さて、この「決定」の、移送申し立てを棄却した理由について、素人なりに思った事を書いてみましょう。
『それまでの争点整理においては、電話会議の利用も十分考えられること』と書いてありますね。争点整理というのは、要するに裁判所で「取り上げるべき事」は何か、を決める事、のようです。
争いごとですからお互い言いたい事も、相手のやった事で罰してほしい事もありますよね。でも、裁判で争っている事で、どちらがどのくらい「ダメなのか」を決めるのに「必要のない事」は裁判所では扱わないらしいです。
その「必要のない事」を削除していくのが「争点整理」という事と思って良いと思います。
「弁論準備手続」という言葉もありますが、素人レベルでは同じ意味くらいにとらえておく程度でいいと思います。
(もちろん、法律家の方には『それは違う!』と怒られてしまうと思います が、ただ単に裁判をしたいだけならば、この程度の感覚でいいのではない かと思うのです。だって、裁判中に「争点整理」とか「弁論準備手続」な どという法律用語は全っ然、出て来なかったのですからw)

(項目の座標データ)

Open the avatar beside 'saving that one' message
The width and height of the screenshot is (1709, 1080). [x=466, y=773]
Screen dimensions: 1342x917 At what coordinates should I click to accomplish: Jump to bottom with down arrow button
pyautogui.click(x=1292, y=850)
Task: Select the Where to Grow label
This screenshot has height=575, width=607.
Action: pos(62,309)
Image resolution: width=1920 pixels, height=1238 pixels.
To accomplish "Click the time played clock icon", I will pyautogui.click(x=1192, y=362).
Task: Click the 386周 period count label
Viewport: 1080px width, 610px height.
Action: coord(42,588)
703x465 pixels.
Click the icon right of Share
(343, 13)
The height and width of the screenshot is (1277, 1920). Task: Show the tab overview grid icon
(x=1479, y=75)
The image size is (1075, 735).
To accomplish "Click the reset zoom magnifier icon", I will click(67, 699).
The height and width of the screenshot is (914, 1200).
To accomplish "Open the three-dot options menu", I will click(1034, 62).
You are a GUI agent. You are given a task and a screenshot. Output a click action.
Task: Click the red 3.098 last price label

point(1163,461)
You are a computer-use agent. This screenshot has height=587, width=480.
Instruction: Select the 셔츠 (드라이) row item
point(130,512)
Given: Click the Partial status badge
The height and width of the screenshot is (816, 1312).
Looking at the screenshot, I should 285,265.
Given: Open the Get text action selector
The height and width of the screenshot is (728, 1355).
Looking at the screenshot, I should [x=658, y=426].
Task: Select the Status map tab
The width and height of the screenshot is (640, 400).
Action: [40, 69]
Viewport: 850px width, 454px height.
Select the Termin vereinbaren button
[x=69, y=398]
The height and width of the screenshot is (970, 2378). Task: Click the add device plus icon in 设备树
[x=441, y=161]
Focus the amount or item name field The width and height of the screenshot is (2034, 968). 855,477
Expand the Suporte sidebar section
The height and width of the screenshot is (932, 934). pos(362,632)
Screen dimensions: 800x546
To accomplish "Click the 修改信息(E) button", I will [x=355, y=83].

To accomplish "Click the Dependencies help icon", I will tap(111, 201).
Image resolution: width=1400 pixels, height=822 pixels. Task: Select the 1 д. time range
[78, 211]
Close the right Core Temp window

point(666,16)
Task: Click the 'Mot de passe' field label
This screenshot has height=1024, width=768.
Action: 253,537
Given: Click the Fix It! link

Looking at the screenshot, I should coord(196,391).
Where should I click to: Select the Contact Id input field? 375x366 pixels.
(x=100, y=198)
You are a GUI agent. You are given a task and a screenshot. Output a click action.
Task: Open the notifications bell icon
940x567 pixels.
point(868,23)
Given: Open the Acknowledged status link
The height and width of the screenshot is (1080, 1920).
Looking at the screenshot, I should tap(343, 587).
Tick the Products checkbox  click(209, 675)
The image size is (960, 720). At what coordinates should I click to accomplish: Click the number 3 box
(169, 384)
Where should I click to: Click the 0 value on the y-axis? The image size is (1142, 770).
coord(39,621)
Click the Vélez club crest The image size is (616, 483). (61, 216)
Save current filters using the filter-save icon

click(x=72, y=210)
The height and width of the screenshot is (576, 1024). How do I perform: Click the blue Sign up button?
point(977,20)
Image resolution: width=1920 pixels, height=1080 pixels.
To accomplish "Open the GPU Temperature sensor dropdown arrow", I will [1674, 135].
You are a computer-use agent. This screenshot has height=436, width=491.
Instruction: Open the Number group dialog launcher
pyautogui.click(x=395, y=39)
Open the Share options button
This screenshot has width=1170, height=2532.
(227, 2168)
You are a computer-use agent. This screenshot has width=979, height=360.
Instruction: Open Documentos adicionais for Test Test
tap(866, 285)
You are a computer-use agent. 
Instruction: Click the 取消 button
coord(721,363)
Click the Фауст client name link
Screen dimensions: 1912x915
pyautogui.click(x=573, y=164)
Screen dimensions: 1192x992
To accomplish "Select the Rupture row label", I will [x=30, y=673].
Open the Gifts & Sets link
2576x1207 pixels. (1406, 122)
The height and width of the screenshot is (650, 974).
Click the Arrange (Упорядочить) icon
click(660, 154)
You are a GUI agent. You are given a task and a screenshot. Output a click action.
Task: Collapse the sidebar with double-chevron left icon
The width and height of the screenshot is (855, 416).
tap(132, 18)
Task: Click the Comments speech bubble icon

設問 =
**a.** 争点整理についての文章によると、裁判所で扱わないのはどのような事ですか。
**b.** 次の(i)〜(iii)が争点整理についての文章の内容と合っているかどうか、それぞれ「はい」か「いいえ」で答えてください。判断の根拠となる文章中の語句もそのまま引用してください。
(i) 決定には、争点整理では電話会議の利用も十分考えられると書かれている。
(ii) 書き手は、裁判中に「争点整理」という法律用語を何度も耳にした。
(iii) 書き手は、「弁論準備手続」を素人レベルでは争点整理と同じくらいの意味にとらえておけばよいと考えている。
**c.** 争点整理について書かれた文章を、最後の文に続けて書き進めてください。

解答 =
**a.** どちらがどのくらい「ダメなのか」を決めるのに「必要のない事」です。

**b.**
(i) はい。「それまでの争点整理においては、電話会議の利用も十分考えられること」
(ii) いいえ。「法律用語は全っ然、出て来なかった」
(iii) はい。「素人レベルでは同じ意味くらいにとらえておく程度でいいと思います」

**c.**
この争点整理は、本で読んだ所、原告、被告(弁護士をつければ弁護士)が書面で主張を出し合うそうです。この書類を「準備書面」と呼ぶらしいです。そして裁判官が「必要のない」部分を省いて行く、こういう流れのようです。
実際に本人訴訟をやって知ったのですが、民事裁判は、ほとんど準備書面のやりとりだけで終わってしまうものなのですね。テレビに出て来るような、弁護士が法廷で相手方を追求する、などという場面など、最後の証人尋問の時だけです。しかも淡々と質問するだけです。
後日、他にもいくつか傍聴しましたが、どの証人尋問も静かなものでした。弁護士が法廷を歩き回って演説をするような事もありません。ドラマとは全然違いますね。
そして「電話会議」とは何かな、と思って、井上くんに、書記官に電話して聞いてもらいました。電話会議は、専用の電話機器を使って三者通話をする事だそうです。ですから遠方の裁判所まで行かなくても争点整理ができるのですね。
具体的には横浜地方裁判所の中の一室で、裁判官と井上君が、相手方はM市の白根義隆弁護士事務所内で通話する、という方法をとるとのことです。
私が本で読んだりネットで探していた限りでは「電話会議」などという言葉は一言もありませんでしたので、時代が変わった、と言う事なのでしょうね。
ところが、この電話会議は、後で書きますが私たちにとってすごく有利だったのです。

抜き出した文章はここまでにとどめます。